Overview
- Meningococcal disease is caused by the Gram-negative bacterium Neisseria meningitidis (the meningococcus). It remains a significant public health issue globally, causing both endemic and epidemic disease in developed and developing countries.
- Approximately 10% of humans harmlessly carry N. meningitidis in the oronasopharynx. On rare occasions, the bacteria may cross the epithelium and enter the bloodstream, causing a sudden onset of sepsis and/or meningitis with high complication and fatality rates, even with appropriate antibiotic treatment.
- A limited number of strains cause the majority of invasive disease. In healthy individuals, these almost always express a protective polysaccharide capsule on their cell surface.
- There are 12 capsular serogroups, of which A, B, C, W, X, and Y cause the vast majority of invasive meningococcal disease worldwide.
- Polysaccharide-based vaccines target the capsule and are therefore serogroup-specific.
- Plain (unconjugated) polysaccharide vaccines were first developed and used to control serogroup A epidemics in sub-Saharan Africa and serogroup C disease among military and college populations. However, they have limitations such as poor immunogenicity in young children, hyporesponsiveness with repeat doses, lack of immune memory, and no effect on carriage.
- Conjugated polysaccharide vaccines overcome these limitations and significantly reduce carriage.

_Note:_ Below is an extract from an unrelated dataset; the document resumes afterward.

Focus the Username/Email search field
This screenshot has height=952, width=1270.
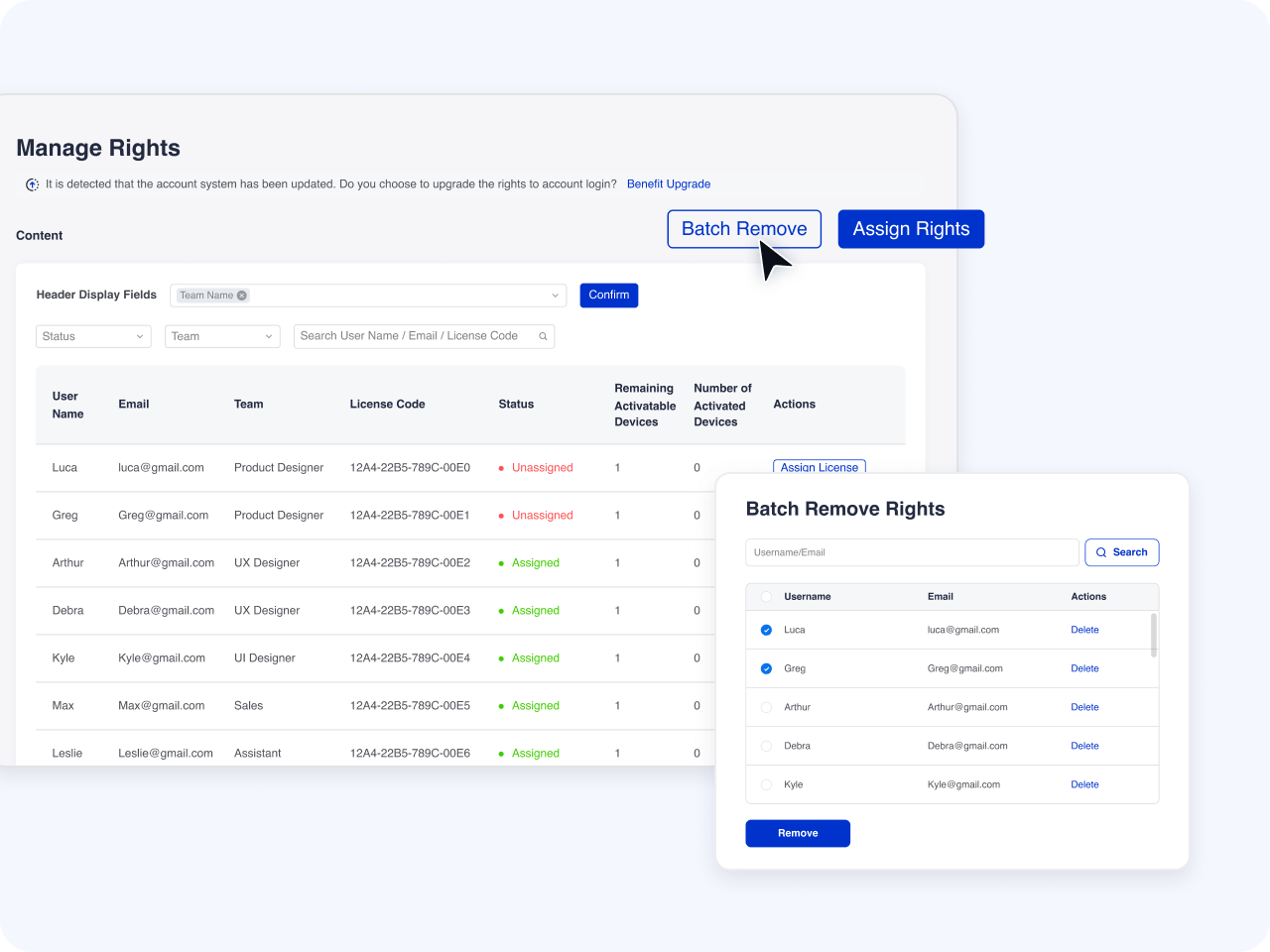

Large-scale vaccination of cohorts with high carriage (catch-up campaigns) is highly effective in inducing herd protection.

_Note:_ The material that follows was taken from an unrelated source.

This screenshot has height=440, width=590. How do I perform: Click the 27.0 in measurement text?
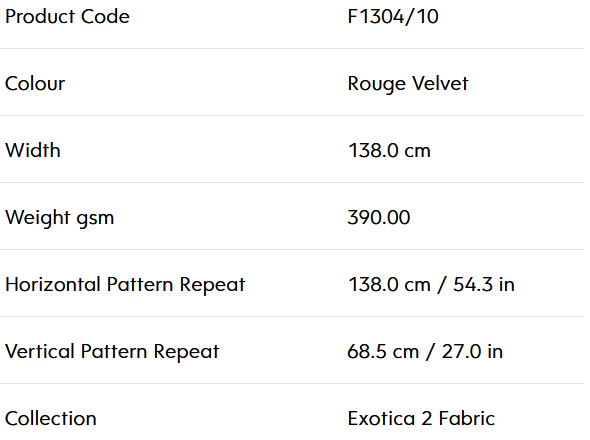pyautogui.click(x=472, y=352)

- Serogroup C conjugate vaccines have been highly successful in dramatically reducing disease in countries that implemented immunization programs along with catch-up campaigns.
- Meningococcal quadrivalent conjugate vaccines are now being introduced into vaccination schedules.
- With the introduction of a meningococcal serogroup A conjugate vaccine, serogroup A disease has virtually disappeared from sub-Saharan countries that implemented these campaigns.
- The serogroup B polysaccharide is poorly immunogenic; therefore, broad-coverage protein-based serogroup B vaccines have been developed.